- _ABOUT THIS EXERCISE_:
Below are some records. Print exactly the lines between the one holding "The height and" and the one holding "Select the registration", inclusive, and nothing else.

----- TASK MATERIAL -----

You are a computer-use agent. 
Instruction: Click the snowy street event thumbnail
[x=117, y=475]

-----
----- TASK MATERIAL -----

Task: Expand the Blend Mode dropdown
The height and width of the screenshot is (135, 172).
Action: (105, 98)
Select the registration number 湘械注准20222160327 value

-----

- _ANSWER FOR THE TASK_:
The height and width of the screenshot is (135, 172).
Action: (105, 98)
Select the registration number 湘械注准20222160327 value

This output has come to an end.